Both Spring and Fall Triduums deal with the Paschal Mystery, the passage from death to life which is at the heart of all mystical paths. They do so, however, with a different emotional and spiritual character and experience. In the Spring the days are lengthening, resurrection energy is moving through the earth as it bursts with new life. In the Fall the movement is inward. The days are shortening, the leaves are dying and falling, and the earth draws into itself. The fall season confronts us with reminders of our own mortality.

Like the Spring Triduum, the Fall Triduum offers us a journey. It begins with All Hallows Eve. Unlike the consumerism and excess of Halloween, All Hallows Eve can be an occasion for facing our shadow self and becoming aware of the tricks our ego tries to play on us when it doesn’t get what it wants.

Having faced our shadow self, we then move to today’s feast of All Saints, the celebration of the Communion of Saints, that glorious band of those like stars appearing, of dazzling brightness, golden crowns wearing, as the offertory hymn we will sing so beautifully and poetically describes it. Communion is what they’re doing- communing- dissolving in gratitude at that great banquet, where there is no more tears, no more weeping, no more pain, but only rejoicing in the heart of God for eternity. It is the way the Church honors the deep interconnectedness of God’s family across time, culture, and history.

And during the whole Communion Rite, we are joined with the whole Communion of Saints, with angels and archangels, with cherubim and seraphim. We are joined with the church on earth and the church in heaven, now divided only by the narrow stream of death. The whole host of heaven crowds the very air we breathe, and all becomes the Kairos of intimacy. Imagine that! That’s what we are about to do in a few minutes. What if we all became truly aware of that reality today?!

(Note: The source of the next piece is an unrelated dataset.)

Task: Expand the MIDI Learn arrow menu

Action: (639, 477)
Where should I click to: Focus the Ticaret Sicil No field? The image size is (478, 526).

Tomorrow we are invited to acknowledge grief in remembrance, gratitude, and hope, as we celebrate the loved ones who are no longer with us. It is a reminder of the finality of death that challenges us to be fully present here and now, and so begin eternal life, that overcoming of time by the now that does not pass away. Yes, in the midst of life, we are in death.  But the Fall Triduum reminds us of a deeper truth: in the midst of death, we are promised life.

I have to admit that when I read the Gospel story assigned for today, my reaction was: “The story of the raising of Lazarus, what?? No! Why?” I think it is one of the strangest and most difficult stories to grasp in Scripture. I find it strange that Jesus takes his time when he first hears of Lazarus’ illness? I find it very strange that he tells his disciples that Lazarus is “asleep,” instead of saying he is dead. And the whole business of bringing Lazarus back to life… weird. Does a person who’s been dead for four days even want to come back? And we never hear about Lazarus again in the Gospel narrative. He virtually disappears after he comes out of the tomb. Talk about mysterious!

And yet, there was a phrase that touched my heart from the beginning and has continued to nag at me during my lectio. A phrase that isn’t strange or mysterious. A phrase I can understand because of its humanity; because of its incarnated nature: “Jesus began to weep.” Perhaps that’s the deepest meaning of this strange story, that grief takes hold of the Word of God incarnate and breaks him down. Jesus, who is the most accurate and fully human revelation of the divine we will ever have, stands at the grave of his friend and cries.

Why does he cry when he knew that Lazarus was about to come back to life?  Why does he cry after intentionally staying away from Bethany during Lazarus’s illness? The why does not matter to me because Jesus’ tears legitimize human grief and negate any form of Christianity that leaves no room for lament. Jesus’ tears honor the complexity of our sorrows and joys. Joy does not cancel out the essential work of grief.    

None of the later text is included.